# Cattleya Bob Betts in full bloom



## monocotman (Dec 4, 2021)

So finally we have the main show. The second two leads produced flowers that were slightly smaller (17 cm across) but maybe better shaped than the initial lead.
Still it’s an impressive display from this classic clone.
It smells wonderful in the morning sun.






it’s not so apparent from the photos but the yellow in the throat deepens in colour quite a bit as the flowers age.
David


----------



## SouthPark (Dec 4, 2021)

Excellent photo shots David. A most beautiful orchid and beautiful flower display. Captured with very nice settings and scenery too.


----------



## GuRu (Dec 4, 2021)

David, these white flowers with yellow inside the lip are very impressive.  I like this kind of flowers as well as semialba ones. With regard to the scent I can't say nothing (I put my nose close to the screen but didn't smell anything  ) but I can imagine this wonderfull scent.


----------



## monocotman (Dec 4, 2021)

Thanks!

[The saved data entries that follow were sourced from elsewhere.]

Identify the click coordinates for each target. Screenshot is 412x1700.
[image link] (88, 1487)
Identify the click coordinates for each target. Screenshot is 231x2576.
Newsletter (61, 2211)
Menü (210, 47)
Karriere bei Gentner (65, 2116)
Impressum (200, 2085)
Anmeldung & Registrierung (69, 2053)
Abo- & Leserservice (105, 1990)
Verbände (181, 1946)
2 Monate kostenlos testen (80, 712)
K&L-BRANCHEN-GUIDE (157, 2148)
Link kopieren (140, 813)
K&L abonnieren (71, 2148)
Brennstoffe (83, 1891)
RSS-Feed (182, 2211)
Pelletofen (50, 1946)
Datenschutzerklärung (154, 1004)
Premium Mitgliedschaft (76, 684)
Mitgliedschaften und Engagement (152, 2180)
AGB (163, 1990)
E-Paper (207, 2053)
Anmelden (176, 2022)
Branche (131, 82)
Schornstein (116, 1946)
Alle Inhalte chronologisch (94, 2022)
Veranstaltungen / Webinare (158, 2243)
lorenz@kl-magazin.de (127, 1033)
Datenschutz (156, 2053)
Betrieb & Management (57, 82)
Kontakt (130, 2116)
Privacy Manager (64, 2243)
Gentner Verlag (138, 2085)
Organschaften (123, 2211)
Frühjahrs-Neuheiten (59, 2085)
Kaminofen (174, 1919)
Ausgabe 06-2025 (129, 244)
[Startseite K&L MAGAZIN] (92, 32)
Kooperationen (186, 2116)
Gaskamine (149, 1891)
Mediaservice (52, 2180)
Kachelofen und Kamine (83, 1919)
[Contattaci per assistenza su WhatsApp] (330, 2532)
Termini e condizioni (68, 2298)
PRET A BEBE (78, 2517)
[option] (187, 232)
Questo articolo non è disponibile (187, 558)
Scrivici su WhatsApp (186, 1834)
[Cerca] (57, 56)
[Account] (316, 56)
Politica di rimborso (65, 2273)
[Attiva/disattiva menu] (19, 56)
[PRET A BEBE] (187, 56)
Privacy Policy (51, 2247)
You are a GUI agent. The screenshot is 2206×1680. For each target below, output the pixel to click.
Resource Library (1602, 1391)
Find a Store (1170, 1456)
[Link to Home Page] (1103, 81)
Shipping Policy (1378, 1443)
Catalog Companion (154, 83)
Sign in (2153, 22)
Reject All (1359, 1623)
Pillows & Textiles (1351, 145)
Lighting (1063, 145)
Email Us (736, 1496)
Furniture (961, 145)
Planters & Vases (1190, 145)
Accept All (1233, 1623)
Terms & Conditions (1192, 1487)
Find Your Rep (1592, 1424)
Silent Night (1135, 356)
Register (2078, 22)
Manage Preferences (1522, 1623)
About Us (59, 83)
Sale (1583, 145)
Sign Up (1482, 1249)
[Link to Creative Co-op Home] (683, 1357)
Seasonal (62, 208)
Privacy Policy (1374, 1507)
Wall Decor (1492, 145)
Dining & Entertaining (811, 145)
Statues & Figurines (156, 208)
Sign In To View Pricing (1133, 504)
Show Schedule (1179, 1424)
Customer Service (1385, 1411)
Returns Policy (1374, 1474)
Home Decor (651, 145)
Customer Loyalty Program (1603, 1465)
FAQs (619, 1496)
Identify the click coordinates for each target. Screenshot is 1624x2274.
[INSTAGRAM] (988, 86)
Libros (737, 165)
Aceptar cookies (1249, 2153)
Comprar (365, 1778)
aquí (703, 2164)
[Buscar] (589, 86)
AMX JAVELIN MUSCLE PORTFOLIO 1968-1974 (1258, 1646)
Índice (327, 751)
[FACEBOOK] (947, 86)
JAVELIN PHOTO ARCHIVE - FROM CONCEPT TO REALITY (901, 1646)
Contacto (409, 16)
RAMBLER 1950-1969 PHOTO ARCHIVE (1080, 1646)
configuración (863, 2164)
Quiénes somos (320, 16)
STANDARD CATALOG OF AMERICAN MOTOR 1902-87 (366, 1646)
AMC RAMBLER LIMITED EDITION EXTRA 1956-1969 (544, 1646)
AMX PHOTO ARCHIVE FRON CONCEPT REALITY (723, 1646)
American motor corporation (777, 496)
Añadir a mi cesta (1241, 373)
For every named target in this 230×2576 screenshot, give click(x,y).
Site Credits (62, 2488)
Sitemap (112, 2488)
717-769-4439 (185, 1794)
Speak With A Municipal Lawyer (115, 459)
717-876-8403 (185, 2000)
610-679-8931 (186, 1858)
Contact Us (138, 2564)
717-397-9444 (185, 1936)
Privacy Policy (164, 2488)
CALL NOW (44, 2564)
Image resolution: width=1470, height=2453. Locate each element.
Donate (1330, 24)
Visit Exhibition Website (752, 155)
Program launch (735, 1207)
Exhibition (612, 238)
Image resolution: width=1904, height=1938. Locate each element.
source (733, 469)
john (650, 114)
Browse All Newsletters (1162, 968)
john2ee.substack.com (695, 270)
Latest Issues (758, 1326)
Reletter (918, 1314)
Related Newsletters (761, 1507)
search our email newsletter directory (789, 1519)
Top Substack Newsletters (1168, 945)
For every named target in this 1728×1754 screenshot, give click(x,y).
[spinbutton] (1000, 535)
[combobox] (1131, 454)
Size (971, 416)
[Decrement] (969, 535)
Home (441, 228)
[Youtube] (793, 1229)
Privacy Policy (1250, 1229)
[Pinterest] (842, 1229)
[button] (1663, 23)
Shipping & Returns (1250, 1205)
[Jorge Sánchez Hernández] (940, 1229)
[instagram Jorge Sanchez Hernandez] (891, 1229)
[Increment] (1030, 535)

For me, primarily a species grower, there are a few must have hybrids. This is one of them.


----------



## Ozpaph (Dec 4, 2021)

great display


----------



## Greenpaph (Dec 4, 2021)

Wow !
Love  them


----------



## southernbelle (Dec 4, 2021)

Absolutely beautiful. And I know the diligence it took to keep the flowers separated!! Good work!!


----------



## monocotman (Dec 4, 2021)

Thanks. I did remove two buds to give the others more room!


----------



## NEslipper (Dec 4, 2021)

Spectacular!! Especially amazing for a windowsill-grown plant, congratulations!


----------



## LO69 (Dec 4, 2021)

Indeed a very good windowsill grower! 
Bravissimo!


----------



## terryros (Dec 4, 2021)

David, as a fellow species predominant Cattleya grower with minimal room to expand, I have been thinking about plants like this (I have one). We really like it but are we confident enough in our growing conditions to just keep one? I would really like to stop having one and a spare (just in case) for plants like this. Have you been brave enough to keep just one of almost everything? I could free up space if I followed a "one and done" rule.


----------



## monocotman (Dec 4, 2021)

I do generally just have a single plant of most things. thats because most of them are fairly new, in the last two or three years. I probably have spares, ie small back bulb divisions of just four or five clones


----------



## My Green Pets (Dec 4, 2021)

I can understand what you mean, Terry. Having only one of 'the one' is pretty stressful when there are issues. I can think of a plant or two that I have, that I'd like to have a copy of somewhere for hedging.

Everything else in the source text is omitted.